**YOUR OBJECTIVE**
Substitute "power button" for "device activator" in the items below, leaving everything else unchanged.

**RECORDS FOR THIS TASK**
+ + + + +

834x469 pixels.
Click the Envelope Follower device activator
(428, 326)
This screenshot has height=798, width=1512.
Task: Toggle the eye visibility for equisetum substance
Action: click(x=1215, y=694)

+ + + + +

**FULL RESPONSE**
834x469 pixels.
Click the Envelope Follower power button
(428, 326)
This screenshot has height=798, width=1512.
Task: Toggle the eye visibility for equisetum substance
Action: click(x=1215, y=694)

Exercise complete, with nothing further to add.